▶ _EXERCICE 1_:
Répondez aux questions suivantes d'après le texte sur le muguet et le 1er mai :
(a) Dans quelles zones pousse le muguet ?
(b) Que revendiquaient les syndicats ouvriers américains le 1er mai 1884 ?
(c) Depuis quand le 1er mai est-il une journée chômée ?
▶ _EXERCICE 2_:
Modifiez, s'il vous plaît, le passage du texte sur le muguet et le 1er mai qui commence par "Cette fleurs à" et se termine par "une journée chômée.", en remplaçant "bonheur" par "joie".
▶ _EXERCICE 3_:
Relevez toutes les valeurs dont le muguet est le symbole selon le texte sur le muguet et le 1er mai.

··· EXTRAIT DE PAGE

Cette fleurs à clochettes blanches odorantes pousse à partir de fin avril. Elle est le symbole de pureté, d’honnêteté, de discrétion, mais surtout de bonheur. Le muguet pousse dans les zones humides et ombragées. La tradition veut que l’on en offre un brin aux personnes que l’on aime pour leur porter chance, le jour du 1er mai.
Ce jour férié où l’on célèbre la Fête du travail trouve son origine outre-Atlantique. Le 1er mai 1884 – premier jour de l’année comptable aux Etats-Unis -, les syndicats ouvriers américains manifestent pour revendiquer la journée de huit heures. Plusieurs victimes périront suite aux heurts entre manifestants et forces de l’ordre. En France, lors du congrès de la IIe Internationale socialiste, il est décidé de se mobiliser le 1er mai 1890, avec les mêmes revendications. Là aussi, il y a eu des victimes. Depuis avril 1919, le 1er mai est une journée chômée.

······
··· JEU DE DONNÉES

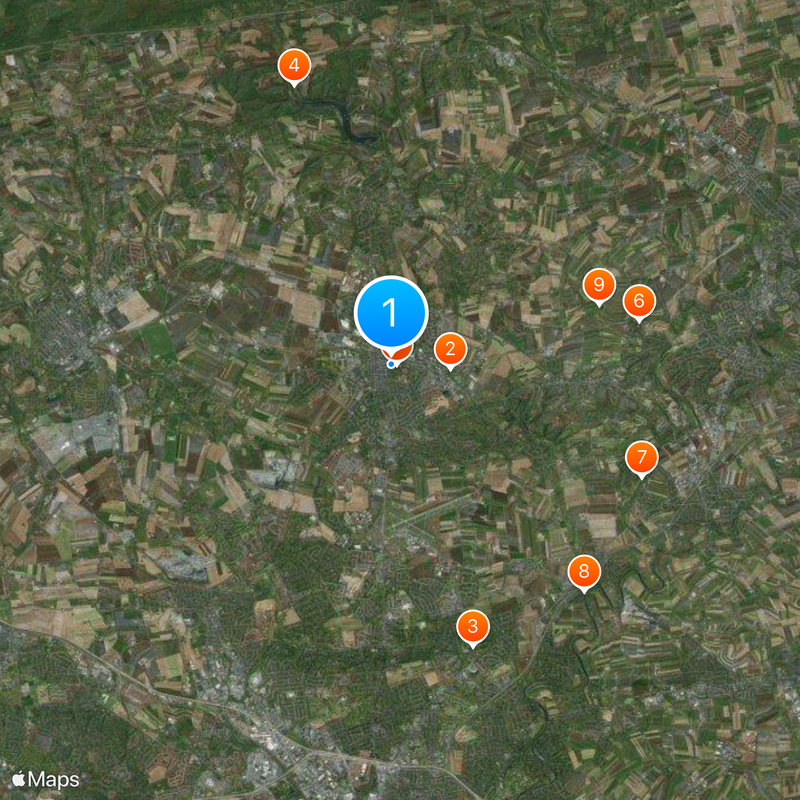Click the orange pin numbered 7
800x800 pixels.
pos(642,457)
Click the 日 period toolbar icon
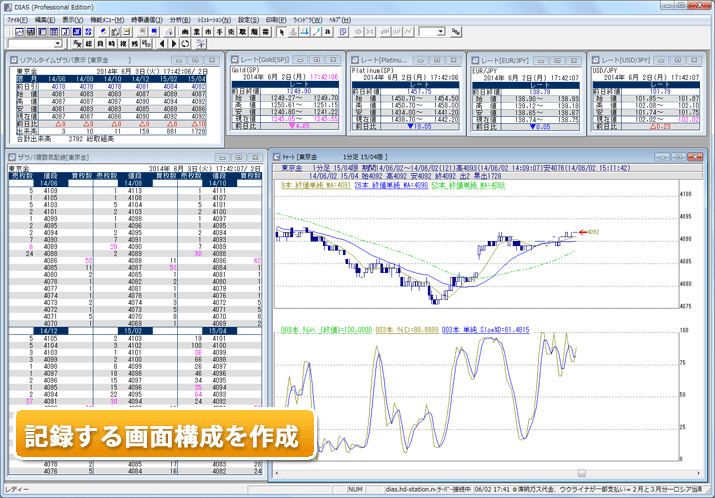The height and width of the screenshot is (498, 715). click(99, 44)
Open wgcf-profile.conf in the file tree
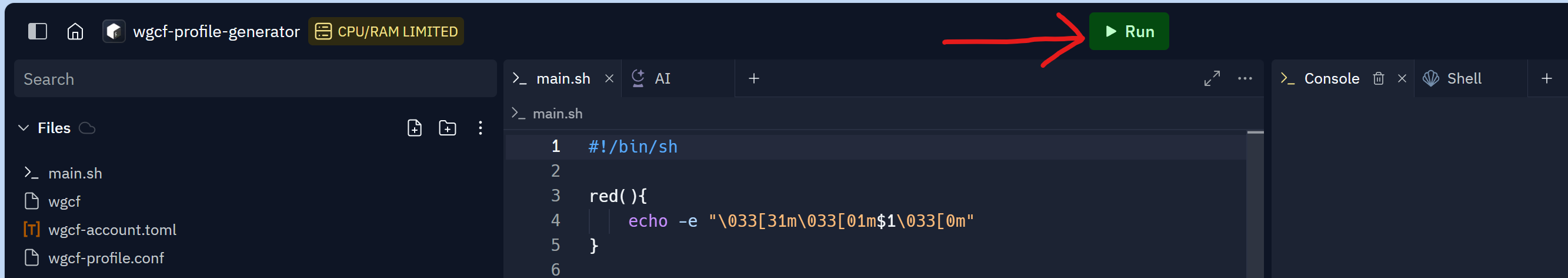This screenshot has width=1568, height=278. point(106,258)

······
··· JEU DE DONNÉES

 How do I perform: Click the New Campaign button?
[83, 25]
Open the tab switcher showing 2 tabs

······
··· JEU DE DONNÉES

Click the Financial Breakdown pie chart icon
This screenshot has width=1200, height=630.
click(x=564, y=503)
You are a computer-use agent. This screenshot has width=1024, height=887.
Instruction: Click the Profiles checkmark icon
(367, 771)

······

▶ _CORRIGÉ 1_:
(a) Dans les zones humides et ombragées.
(b) La journée de huit heures.
(c) Depuis avril 1919.

▶ _CORRIGÉ 2_:
Cette fleurs à clochettes blanches odorantes pousse à partir de fin avril. Elle est le symbole de pureté, d’honnêteté, de discrétion, mais surtout de joie. Le muguet pousse dans les zones humides et ombragées. La tradition veut que l’on en offre un brin aux personnes que l’on aime pour leur porter chance, le jour du 1er mai.
Ce jour férié où l’on célèbre la Fête du travail trouve son origine outre-Atlantique. Le 1er mai 1884 – premier jour de l’année comptable aux Etats-Unis -, les syndicats ouvriers américains manifestent pour revendiquer la journée de huit heures. Plusieurs victimes périront suite aux heurts entre manifestants et forces de l’ordre. En France, lors du congrès de la IIe Internationale socialiste, il est décidé de se mobiliser le 1er mai 1890, avec les mêmes revendications. Là aussi, il y a eu des victimes. Depuis avril 1919, le 1er mai est une journée chômée.

▶ _CORRIGÉ 3_:
pureté, honnêteté, discrétion, bonheur